Rewrite the records below with "banner" changed to "promo" everywhere it appears, leaving every other character as it is.

#### [Raw data]
···

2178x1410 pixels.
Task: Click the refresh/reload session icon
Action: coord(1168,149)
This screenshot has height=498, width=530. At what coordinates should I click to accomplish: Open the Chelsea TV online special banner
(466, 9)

···

#### [Exercise output]
2178x1410 pixels.
Task: Click the refresh/reload session icon
Action: coord(1168,149)
This screenshot has height=498, width=530. At what coordinates should I click to accomplish: Open the Chelsea TV online special promo
(466, 9)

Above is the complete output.